My husband is descended from Welsh miners via Newcastle NSW on his mother’s side and London tradespeople via Melbourne on his father’s. While it is a popular belief that migrants from the UK generally benefited from relocating to Australia both sides of our families contain examples of misfortune hampering attempts to build a life in a new land.  A qualified engineer died a pauper in my family and my husband’s great great grandfather John Semple (1815-1860) perished under sad circumstances after trying for a decade to make a success of his timber business. John, his wife of 5 years, Mary, and daughters Susannah and Mary jnr arrived in Victoria aboard the Alice Maude in 1849. They had 4 more children in the following decade.
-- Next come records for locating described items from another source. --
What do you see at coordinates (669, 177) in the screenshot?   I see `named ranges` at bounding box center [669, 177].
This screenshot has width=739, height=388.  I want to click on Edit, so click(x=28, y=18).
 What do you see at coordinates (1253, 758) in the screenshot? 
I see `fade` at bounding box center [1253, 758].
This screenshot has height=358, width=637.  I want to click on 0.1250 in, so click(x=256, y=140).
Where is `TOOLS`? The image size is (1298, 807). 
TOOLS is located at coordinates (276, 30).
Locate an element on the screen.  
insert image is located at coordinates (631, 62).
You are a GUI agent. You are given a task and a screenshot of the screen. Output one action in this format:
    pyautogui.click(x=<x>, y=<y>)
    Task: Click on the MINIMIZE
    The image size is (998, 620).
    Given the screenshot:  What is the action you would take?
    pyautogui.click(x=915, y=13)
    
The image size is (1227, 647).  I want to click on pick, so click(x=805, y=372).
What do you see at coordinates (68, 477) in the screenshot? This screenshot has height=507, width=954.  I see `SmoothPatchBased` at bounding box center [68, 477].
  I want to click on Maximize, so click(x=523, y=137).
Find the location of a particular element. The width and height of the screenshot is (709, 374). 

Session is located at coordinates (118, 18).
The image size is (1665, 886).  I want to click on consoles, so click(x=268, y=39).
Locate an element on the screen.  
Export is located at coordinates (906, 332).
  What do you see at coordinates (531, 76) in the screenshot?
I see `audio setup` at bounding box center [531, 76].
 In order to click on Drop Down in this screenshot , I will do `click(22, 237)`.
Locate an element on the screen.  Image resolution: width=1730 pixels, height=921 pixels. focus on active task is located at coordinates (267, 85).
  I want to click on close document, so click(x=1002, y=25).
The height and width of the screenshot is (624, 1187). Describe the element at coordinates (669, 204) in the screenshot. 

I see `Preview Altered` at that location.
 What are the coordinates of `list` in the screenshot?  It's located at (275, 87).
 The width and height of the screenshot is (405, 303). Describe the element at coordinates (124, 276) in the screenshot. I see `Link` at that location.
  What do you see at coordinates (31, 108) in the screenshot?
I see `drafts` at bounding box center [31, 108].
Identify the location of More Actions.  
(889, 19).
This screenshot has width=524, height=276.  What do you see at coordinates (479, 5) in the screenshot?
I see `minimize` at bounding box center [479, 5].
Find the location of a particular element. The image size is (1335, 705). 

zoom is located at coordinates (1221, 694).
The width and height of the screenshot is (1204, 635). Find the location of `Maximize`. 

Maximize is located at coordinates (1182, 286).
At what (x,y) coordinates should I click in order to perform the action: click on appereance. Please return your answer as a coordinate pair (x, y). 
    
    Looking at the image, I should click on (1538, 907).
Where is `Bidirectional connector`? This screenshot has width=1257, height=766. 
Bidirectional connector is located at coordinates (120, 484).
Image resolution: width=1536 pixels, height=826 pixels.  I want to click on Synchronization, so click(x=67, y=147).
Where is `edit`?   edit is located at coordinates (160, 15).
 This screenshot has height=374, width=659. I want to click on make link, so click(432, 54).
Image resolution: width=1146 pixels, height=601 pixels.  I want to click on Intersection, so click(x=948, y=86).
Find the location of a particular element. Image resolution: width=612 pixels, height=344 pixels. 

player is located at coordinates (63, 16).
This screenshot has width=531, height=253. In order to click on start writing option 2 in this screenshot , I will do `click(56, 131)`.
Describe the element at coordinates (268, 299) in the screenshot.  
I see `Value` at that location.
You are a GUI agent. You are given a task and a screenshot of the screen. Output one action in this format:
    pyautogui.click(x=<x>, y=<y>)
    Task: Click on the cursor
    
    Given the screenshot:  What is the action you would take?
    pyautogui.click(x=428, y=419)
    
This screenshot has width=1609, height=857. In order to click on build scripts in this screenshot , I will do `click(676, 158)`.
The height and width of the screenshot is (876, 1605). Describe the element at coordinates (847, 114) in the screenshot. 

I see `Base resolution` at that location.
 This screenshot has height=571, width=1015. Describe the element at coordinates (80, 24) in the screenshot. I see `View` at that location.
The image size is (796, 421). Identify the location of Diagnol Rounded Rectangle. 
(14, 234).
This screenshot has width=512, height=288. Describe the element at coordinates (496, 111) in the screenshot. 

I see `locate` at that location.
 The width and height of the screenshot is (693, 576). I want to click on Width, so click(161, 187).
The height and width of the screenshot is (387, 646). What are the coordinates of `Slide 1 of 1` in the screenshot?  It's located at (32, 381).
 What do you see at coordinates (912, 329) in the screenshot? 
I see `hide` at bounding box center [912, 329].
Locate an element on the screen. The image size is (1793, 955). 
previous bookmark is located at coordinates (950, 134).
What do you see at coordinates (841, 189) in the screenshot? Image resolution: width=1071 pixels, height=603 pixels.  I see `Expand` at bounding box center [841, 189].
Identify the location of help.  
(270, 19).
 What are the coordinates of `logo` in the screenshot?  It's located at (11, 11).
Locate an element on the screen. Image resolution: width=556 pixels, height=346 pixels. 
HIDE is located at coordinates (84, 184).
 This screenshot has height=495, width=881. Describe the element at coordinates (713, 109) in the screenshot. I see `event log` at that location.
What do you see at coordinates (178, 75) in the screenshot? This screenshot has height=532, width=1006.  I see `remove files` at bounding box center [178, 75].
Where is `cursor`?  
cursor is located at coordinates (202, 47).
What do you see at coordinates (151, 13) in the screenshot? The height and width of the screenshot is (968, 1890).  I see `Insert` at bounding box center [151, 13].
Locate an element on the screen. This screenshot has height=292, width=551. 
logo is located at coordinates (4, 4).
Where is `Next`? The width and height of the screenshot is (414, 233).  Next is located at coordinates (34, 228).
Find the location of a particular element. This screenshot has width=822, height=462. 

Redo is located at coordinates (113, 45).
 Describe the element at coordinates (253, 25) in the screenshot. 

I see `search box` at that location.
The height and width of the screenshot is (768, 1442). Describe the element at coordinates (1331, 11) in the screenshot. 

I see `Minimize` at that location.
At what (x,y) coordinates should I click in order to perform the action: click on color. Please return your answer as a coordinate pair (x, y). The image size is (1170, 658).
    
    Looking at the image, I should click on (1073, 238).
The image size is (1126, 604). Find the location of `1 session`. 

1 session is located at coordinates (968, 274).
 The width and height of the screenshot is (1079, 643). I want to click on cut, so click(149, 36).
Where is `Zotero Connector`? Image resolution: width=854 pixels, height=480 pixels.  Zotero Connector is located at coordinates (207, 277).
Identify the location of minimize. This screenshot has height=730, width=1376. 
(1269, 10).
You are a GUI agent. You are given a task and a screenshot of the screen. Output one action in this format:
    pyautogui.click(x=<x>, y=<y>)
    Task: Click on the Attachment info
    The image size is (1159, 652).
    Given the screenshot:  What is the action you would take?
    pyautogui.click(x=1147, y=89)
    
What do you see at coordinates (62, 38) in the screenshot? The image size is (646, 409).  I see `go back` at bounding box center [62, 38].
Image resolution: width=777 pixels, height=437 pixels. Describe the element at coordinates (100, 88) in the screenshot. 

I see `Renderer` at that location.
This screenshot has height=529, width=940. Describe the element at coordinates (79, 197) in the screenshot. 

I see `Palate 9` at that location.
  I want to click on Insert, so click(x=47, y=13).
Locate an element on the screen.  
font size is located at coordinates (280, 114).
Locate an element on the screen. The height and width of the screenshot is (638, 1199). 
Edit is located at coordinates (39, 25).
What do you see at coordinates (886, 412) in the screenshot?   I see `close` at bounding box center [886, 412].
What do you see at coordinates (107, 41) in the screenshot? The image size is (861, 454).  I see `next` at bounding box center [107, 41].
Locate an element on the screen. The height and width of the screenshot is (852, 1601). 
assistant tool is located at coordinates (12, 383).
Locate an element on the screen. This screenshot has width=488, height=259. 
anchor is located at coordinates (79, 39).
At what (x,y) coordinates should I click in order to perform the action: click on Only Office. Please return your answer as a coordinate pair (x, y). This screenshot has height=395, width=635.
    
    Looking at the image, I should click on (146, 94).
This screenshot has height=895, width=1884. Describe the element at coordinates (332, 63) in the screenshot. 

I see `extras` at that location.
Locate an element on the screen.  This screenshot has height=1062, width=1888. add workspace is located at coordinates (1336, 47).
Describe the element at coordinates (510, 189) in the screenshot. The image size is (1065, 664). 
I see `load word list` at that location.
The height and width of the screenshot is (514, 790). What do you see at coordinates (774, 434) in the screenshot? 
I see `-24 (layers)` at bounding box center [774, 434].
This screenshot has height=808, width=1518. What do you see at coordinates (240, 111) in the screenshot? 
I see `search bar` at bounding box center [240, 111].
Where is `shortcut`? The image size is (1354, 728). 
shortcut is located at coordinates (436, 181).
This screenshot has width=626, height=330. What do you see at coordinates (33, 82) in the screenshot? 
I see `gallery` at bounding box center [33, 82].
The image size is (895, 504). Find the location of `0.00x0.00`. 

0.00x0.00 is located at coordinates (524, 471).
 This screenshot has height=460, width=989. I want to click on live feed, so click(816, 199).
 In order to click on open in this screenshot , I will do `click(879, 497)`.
Plotting his course via newspaper archives, I traced his involvement with the dissolution of the Golden Cross Timber Yard business in 1855, his fine for sourcing wood on Crown Land in 1857 and the establishment then lapse into bankruptcy of his own timber import and merchandising business at Melbourne’s Batman’s Hill during 1858-60.



The Hope Inn, Fitzmaurice Street, Wagga

I can remember my surprise on obtaining a copy of John’s death certificate to discover that he had met his end just down the road (about 48 km away) from Wagga and about 464 km from his family home in St Kilda. Searching the newspaper archives revealed little until I tried the variations on the spelling of his surname: ‘Simple’ and ‘Semphill’. Then I found the full story of the tragic last weeks of his life. It seems that after he was discharged from bankruptcy John  must have sought work felling timber for the telegraph service which was being established between Deniliquin and Wagga. On or about 23 November  1860 he was leading a team when the tree the men were attempting to chop down fell unexpectedly; it hit John and fractured his spine. He was transported by cart to The Hope Inn in Fitzmaurice Street, Wagga where he languished under the care of Dr Allen Morgan and the unnamed publican and his wife until 3 December when he succumbed to his injuries. John’s wife Mary was informed by letter but he was not reunited with his family posthumously. It was summer and burial was urgent. According to his death certificate John Semple was interred in the new Wagga Wagga Monumental Cemetery the following day. While he is commemorated on a grave stone in St Kilda Cemetery, his burial site in Wagga’s extensive cemetery would have had only a wooden marker if it was indicated at all. 


St Kilda Cemetery, John's not there despite indications to the contrary

Thanks to the St John’s Church of England’s archivist, Leanne Diessel, we have recently discovered that John was only the 26th burial in the Anglican section of the cemetery and have been given a map that has allowed us to estimate his location. I like the fact that his great great grandson has been in his company so often over these past 8 years and that we are now  able to share information with other descendants about his unexpected final resting place.



Robert Erwin (John Semple's great great grandson) standing on the likely spot of John's interment

*it turns out that when checking out Wagga pre move we dined in the very building where John breathed his last, the old stone portion of what is now the Riverina Hotel!